Polyglot Persistence: Analytics Purgatory Or the Birth of A New Era of Analytics?

Ancient History: Using A Single Database

Chris
There was a time when people and companies thought they would consolidate their businesses on one database technology, but that’s pretty much history, right? The term “Polyglot Persistence” is common — whether people call it that or not. Is using multiple database technologies standard now?

Jeff
So let’s say fifteen years ago for argument’s sake, companies actively wanted to standardize on a single database. There were two reasons for that. Well, sort of two and a half. One of them was cost. That’s the half. There was this idea that it would be less expensive because of resources and costs and they could get better license leverage. One of the other reasons was efficiency: it was easier to run your enterprise when you were standardized on a certain database. This was the message Oracle used to become a $50B dollar company. The other reason was that there really weren’t other choices. Your choices back then were relational databases or VSAM files and nobody was that interested in going back to VSAM files, which was main frame stuff.
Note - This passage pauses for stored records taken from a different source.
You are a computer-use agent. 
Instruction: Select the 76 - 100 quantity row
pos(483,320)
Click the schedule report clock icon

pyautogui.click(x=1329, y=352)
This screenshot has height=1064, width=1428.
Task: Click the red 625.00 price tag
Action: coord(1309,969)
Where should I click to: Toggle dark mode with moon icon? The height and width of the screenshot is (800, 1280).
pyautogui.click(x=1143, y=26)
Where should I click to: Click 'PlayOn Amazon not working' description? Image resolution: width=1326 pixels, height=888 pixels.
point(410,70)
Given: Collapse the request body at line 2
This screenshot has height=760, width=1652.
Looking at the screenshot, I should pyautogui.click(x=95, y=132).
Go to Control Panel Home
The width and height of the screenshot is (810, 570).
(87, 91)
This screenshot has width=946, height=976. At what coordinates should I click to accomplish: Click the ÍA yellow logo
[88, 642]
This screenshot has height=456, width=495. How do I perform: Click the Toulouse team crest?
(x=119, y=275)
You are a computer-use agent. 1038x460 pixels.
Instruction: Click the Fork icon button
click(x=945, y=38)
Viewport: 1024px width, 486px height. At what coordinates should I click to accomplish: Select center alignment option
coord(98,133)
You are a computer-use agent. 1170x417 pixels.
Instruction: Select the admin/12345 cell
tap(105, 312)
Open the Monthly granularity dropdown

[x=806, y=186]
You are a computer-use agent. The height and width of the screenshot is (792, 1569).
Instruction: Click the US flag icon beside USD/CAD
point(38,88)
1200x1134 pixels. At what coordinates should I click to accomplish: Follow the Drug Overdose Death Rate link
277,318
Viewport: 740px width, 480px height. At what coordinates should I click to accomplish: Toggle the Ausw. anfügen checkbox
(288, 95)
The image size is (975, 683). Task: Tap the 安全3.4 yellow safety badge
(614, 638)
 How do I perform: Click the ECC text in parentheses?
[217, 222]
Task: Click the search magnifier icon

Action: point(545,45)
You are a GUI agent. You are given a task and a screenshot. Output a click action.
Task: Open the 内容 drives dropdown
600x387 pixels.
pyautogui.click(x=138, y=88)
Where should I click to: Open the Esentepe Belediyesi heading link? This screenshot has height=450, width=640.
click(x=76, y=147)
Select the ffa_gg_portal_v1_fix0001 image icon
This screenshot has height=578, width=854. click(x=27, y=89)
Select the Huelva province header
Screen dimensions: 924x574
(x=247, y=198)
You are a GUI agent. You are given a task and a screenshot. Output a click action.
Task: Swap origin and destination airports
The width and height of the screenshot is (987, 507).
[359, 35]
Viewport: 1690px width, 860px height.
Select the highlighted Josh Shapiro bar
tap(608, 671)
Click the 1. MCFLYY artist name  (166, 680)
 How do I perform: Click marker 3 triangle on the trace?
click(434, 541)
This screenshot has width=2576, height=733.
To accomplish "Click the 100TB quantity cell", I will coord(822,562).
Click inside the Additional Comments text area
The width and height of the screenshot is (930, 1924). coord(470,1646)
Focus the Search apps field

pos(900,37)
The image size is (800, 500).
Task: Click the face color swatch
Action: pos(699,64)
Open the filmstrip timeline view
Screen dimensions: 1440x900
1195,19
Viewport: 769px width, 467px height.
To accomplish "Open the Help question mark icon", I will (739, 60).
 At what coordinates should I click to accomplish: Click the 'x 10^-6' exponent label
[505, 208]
Yes, Of Course, Use the Database That Fits The Requirements

What’s changed is that over the last ten to fifteen years, sort of starting in the early 2000’s, we’ve seen this explosion of specialized databases that are used for specific types of applications. If you have a social media application that you’re storing event data in, you might use something like Cassandra. If you are trying to build a complex SaaS application where you don’t want to have to reinvent the data model every time you get a new customer, you might use something like MongoDBor Couchbase. Then, if you’re just trying to do analytics on top of Hadoop, which is a file system, you might use HBase. Graph databases are a direct result of social media, essentially, because you can’t store a thousand tweets or re-tweets of an original tweet inside of a table.

Chris
So companies now are realizing that certain types of data belong in a certain type of database — that data shouldn’t be forced into a prescribed container — that’s the Polyglot Persistence.

Jeff
Companies pick databases that meet the needs of specific requirements. What they’re NOT doing is trying to force data into databases that don’t fit the need or work well with the type of data being created. That’s the piece that changed. I think in the beginning of this people said, “no we already made our decision to standardize on SQL Server so let’s just force SQL Server to somehow work for a graph application. That’s the piece where they finally have gotten over the hump and said, yeah that’s just never going to happen.

There was a certain element of fighting the tide, but I think now in 2016, almost 2017, companies have just said, I’m okay with having multiple databases. There’s two pieces to it though.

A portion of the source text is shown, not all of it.